→ Records for this task
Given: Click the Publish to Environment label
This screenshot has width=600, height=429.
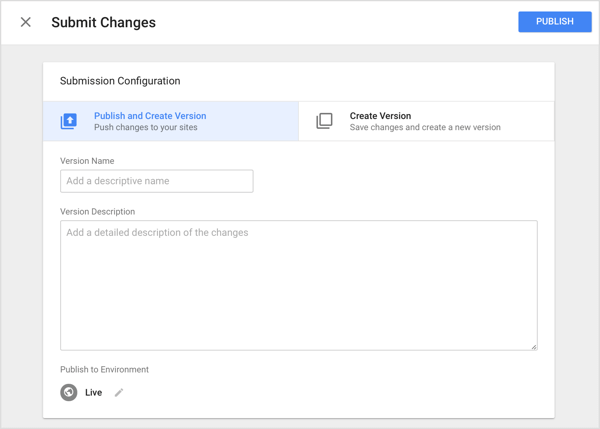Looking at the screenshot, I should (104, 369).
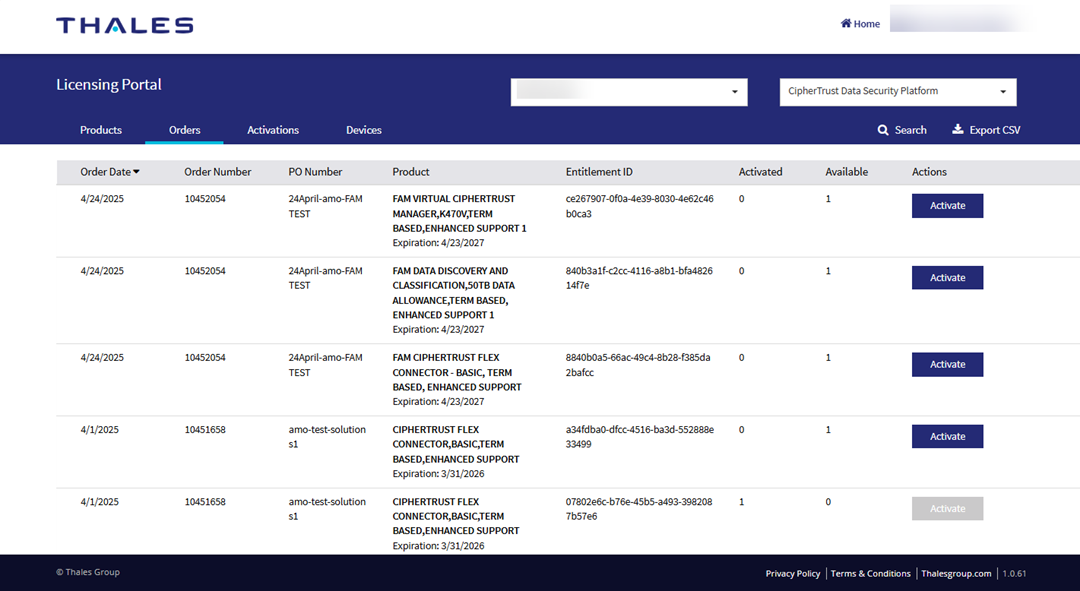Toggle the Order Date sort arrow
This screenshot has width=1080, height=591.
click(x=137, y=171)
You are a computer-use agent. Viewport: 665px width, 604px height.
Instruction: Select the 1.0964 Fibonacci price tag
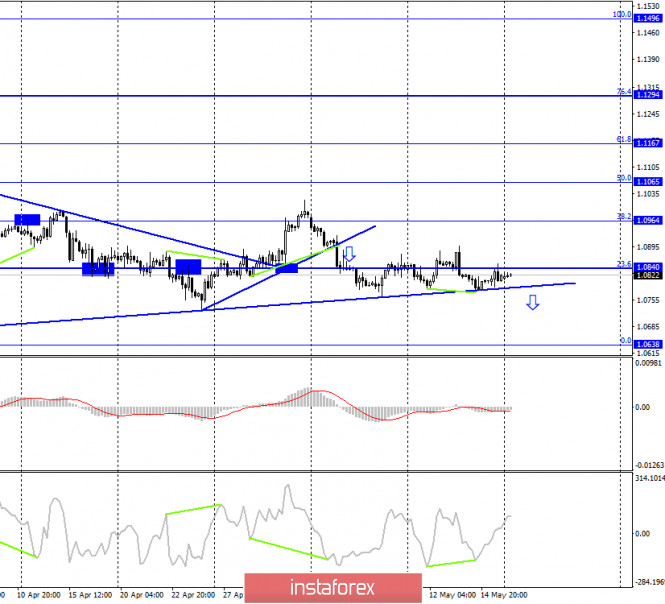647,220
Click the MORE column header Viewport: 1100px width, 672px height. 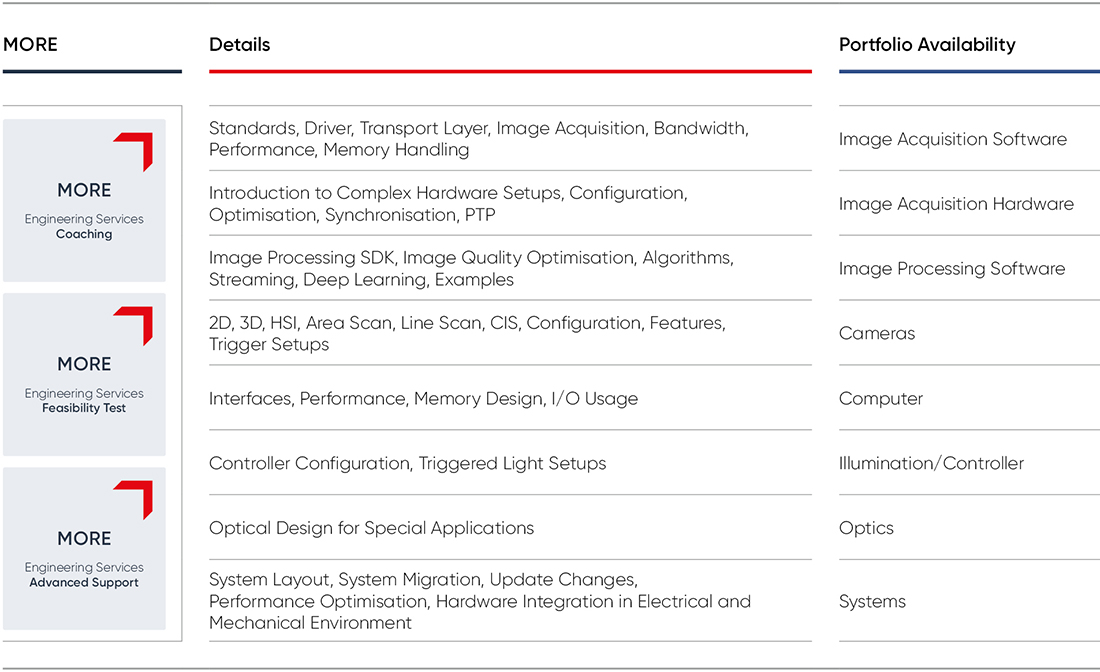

→ To do
Pictures are not part of the copy; reproduce exactly and only the lines from the line containing "You are a computer-use" through the end of the listing.

→ Response
You are a computer-use agent. Viewport: 665px width, 604px height.
Instruction: Select the 1.0964 Fibonacci price tag
647,220
Click the MORE column header Viewport: 1100px width, 672px height. 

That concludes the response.